鈴置:今度は別の角度から答えます。「すぐに露見する嘘でも、つくしかなかった」のでしょう。米国の外交関係者はどうせ文在寅大統領を「北朝鮮の使い走り」と見切っている。

 でも、トランプ大統領は11月6日の中間選挙を控え、米朝対話が成功したことにしたい。それなら、トランプ大統領だけは嘘に付き合ってくれるかもしれない――と南北は計算しているのでしょう。

 もちろん中間選挙の結果次第では、トランプ大統領も大嘘に怒り出すかもしれません。でも、南北朝鮮が北の開発した民族の核を温存するにはこの手――大嘘をつき続けるしかないのです。
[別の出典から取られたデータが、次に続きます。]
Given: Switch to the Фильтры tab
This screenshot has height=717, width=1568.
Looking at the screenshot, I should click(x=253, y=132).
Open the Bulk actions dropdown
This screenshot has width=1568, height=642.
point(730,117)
──米国に見切られたことを韓国政府は分かっているのでしょうか。

鈴置:分かっていなければ無能の極みです。大統領の訪米以前から、米メディアは「米国を裏切ると承知しないぞ」と警告を発していました。
(引用ここまで)

 いつもの鈴置氏のコラム。
 北朝鮮のスポークスマンと化したムン・ジェインのお話。
 楽韓Webでも「ムン・ジェインが北の走狗と化した」という話について、いくつか記事を持ってきていますが、うまくまとまった形になっているのでより読みたいという人はリンク先にどうぞ。
 逆にまとまりすぎてて引用しづらいので、上記分だけ引用しました。

 対談相手(編集者?)も呆れているというか「え、韓国側はホントにそんなことが通用するとでも思っているの?」って感じですね。
 この記事中では扱われていませんが、FOXニュースのキャスター、ブレット・ベイヤー氏も同様にムン・ジェインに対して「アメリカではあなたは北の走狗だと思われていますが?」という趣旨の質問を繰り返しています。
 アメリカの知識層において「韓国は北朝鮮に取り入れられた」というのは共通意識となっているといっても過言ではないでしょうね。
 日本でもそれを知らしめるべきだと思いますが、あまり報道されているようには見えませんね。
 まあ、アメリカでの報道具合とムン・ジェインの基本姿勢を知った上で書かなければならないし、多くの読者はそこまで関心がないのかもなぁ……とは思いますが。
 逆にうちなんかはそこにつけこめる、という部分でもあるのですけどね。

 南北揃って「とにかく時間を稼ぎさえすればなんとかなる」という方向性が見え透いているのですが、アメリカもあえてそれに乗っかっている節がありますね。
 「時間を稼ぐの? それならそれでいいよ。非核化まで制裁は解除しないし。どっちにしたって『非核化』はIAEAとアメリカが査察に入らないと意味ないからね」っていうのが基本ステータスになりつつあります。
 そんなアメリカに対して北朝鮮は我慢できなくなりつつあるようですが。